Model Answer: "This is a diabetic foot emergency requiring urgent assessment. My immediate concerns are severe diabetic foot infection, necrotising fasciitis, or gas gangrene.
My initial approach would be:
- Assess severity: Check vital signs for sepsis (temperature already elevated), assess mental status, obtain IV access
- Examine the foot: Look for crepitus (gas gangrene), rapidly spreading cellulitis, fluctuance (abscess), exposed bone
- Order urgent investigations: Plain X-ray to exclude gas, bloods including WBC, CRP, lactate, glucose, blood cultures
- Initiate treatment: If severe infection, I would start empirical broad-spectrum IV antibiotics (vancomycin + piperacillin-tazobactam), fluid resuscitation, and request urgent surgical review
If gas or necrotising infection is confirmed, this requires emergent surgical debridement. I would involve the MDT including surgical team, infectious disease, and ICU if septic."
Scenario 2: Chronic Non-Healing Ulcer
Q: A patient with a plantar metatarsal head ulcer has failed to heal after 8 weeks of standard care. What is your approach?

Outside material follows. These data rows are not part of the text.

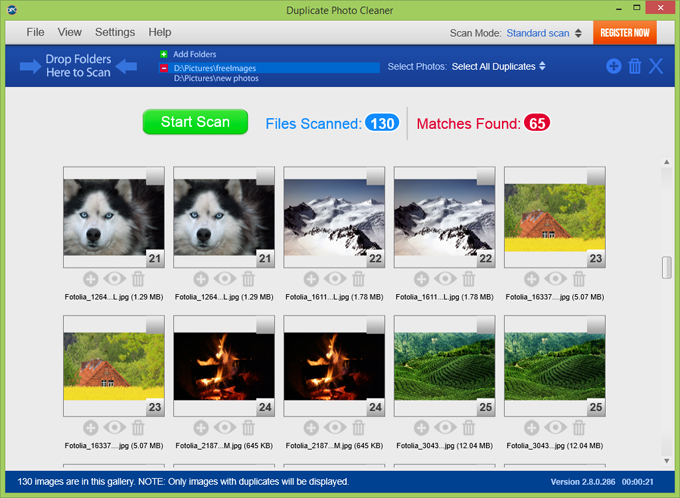Click plus icon under the first mountain photo
Image resolution: width=680 pixels, height=498 pixels.
(x=311, y=279)
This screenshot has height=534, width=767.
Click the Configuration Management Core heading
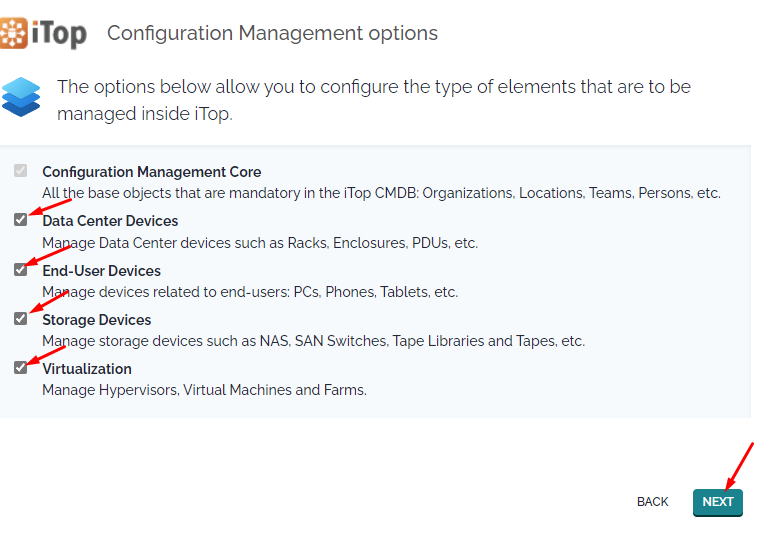[x=152, y=172]
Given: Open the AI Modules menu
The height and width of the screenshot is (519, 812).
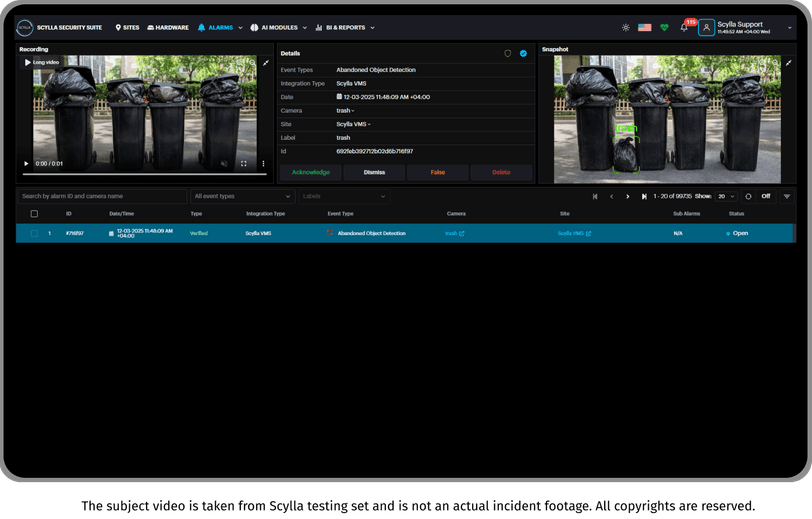Looking at the screenshot, I should 279,27.
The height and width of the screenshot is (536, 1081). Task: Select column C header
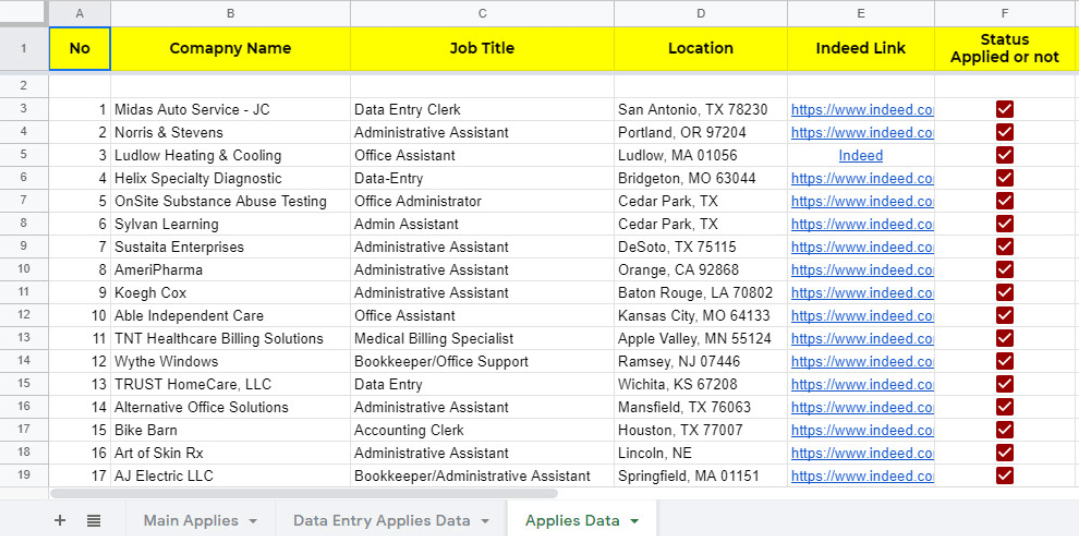(x=482, y=13)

Model Answer: "A non-healing ulcer at 8 weeks requires systematic reassessment of the key factors affecting healing:
-
Vascular status: Has adequate perfusion been confirmed? I would check toe pressures and TcPO2. If TBI less than 0.70 or TcPO2 less than 40 mmHg, revascularisation should be considered.
-
Offloading: Is the patient compliant with offloading device? A non-removable cast walker or TCC may be needed if adherence is the issue.
-
Infection: Is there occult osteomyelitis? I would perform probe-to-bone test, check ESR (> 70 suggests osteomyelitis), and consider MRI.
-
Wound bed: Is there adequate debridement? Slough and callus should be removed.
-
Systemic factors: Glycaemic control, nutritional status, smoking cessation.
If these are optimised and healing still fails, I would consider advanced therapies such as NPWT, bioengineered skin substitutes, or hyperbaric oxygen (if ischaemic component)."

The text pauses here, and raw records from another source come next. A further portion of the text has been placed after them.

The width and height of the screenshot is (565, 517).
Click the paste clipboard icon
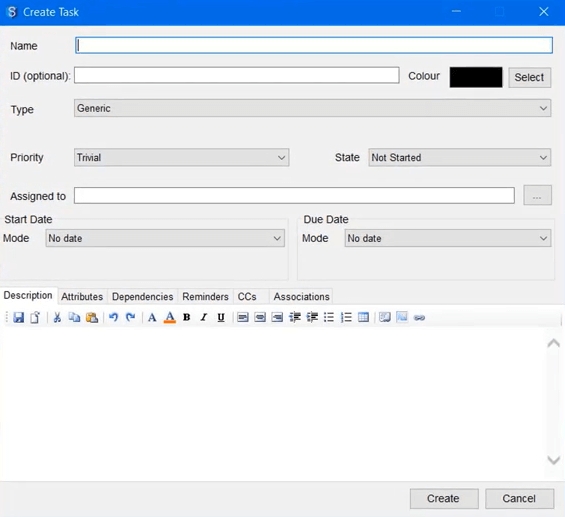tap(92, 317)
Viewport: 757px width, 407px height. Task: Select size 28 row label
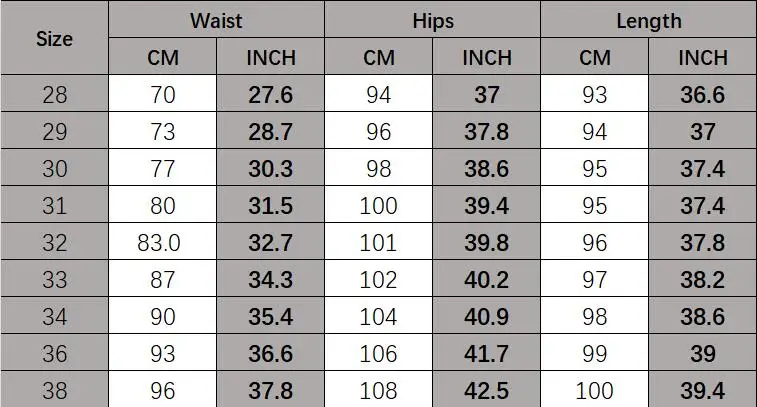pyautogui.click(x=55, y=94)
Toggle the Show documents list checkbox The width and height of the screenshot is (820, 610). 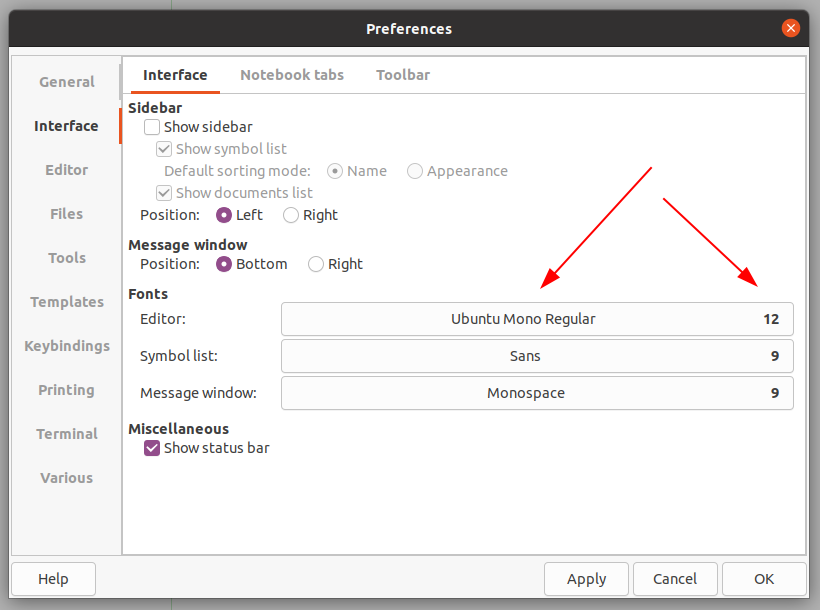(164, 193)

Scenario 3: Charcot vs Osteomyelitis
Q: How do you differentiate acute Charcot from osteomyelitis clinically?
Model Answer: "This is a critical differential as management differs significantly.
Key differentiating features:
- Ulcer presence: Osteomyelitis typically has an overlying ulcer with exposed or near-exposed bone; acute Charcot often presents without ulcer
- Systemic features: Fever and raised WBC suggest infection; Charcot typically has normal WBC
- Inflammatory markers: Both elevate CRP, but osteomyelitis typically more markedly
- Elevation test: In Charcot, elevating the limb reduces temperature and swelling; in osteomyelitis, inflammation persists
- Probe-to-bone: Positive in osteomyelitis with ulcer; cannot perform if no ulcer (Charcot)
- Response to antibiotics: Charcot shows no improvement; osteomyelitis improves
If uncertain, MRI is the investigation of choice. Labelled WBC scan can also differentiate, showing increased uptake in osteomyelitis but cold/minimal uptake in Charcot."
Key Clinical Pearls
- Most diabetic foot ulcers are neuroischaemic - always assess vascular status
- Absence of pain does not exclude severe infection - neuropathy masks symptoms
- ABI may be falsely elevated in diabetics - use TBI or TcPO2 for reliable assessment
- Probe-to-bone positive + ESR > 70 - strongly suggests osteomyelitis
- MRI is gold standard for osteomyelitis diagnosis
- Total contact cast is gold standard for offloading plantar ulcers
- Revascularisation is often limb-saving in neuroischaemic ulcers
- 5-year mortality post-major amputation exceeds many cancers - prevention is critical
- Acute Charcot is a diagnosis of exclusion - always rule out infection
- MDT care reduces amputation rates by 40-85% - refer early
Common Exam Questions
- What are the components of the pathogenic triad in diabetic foot disease?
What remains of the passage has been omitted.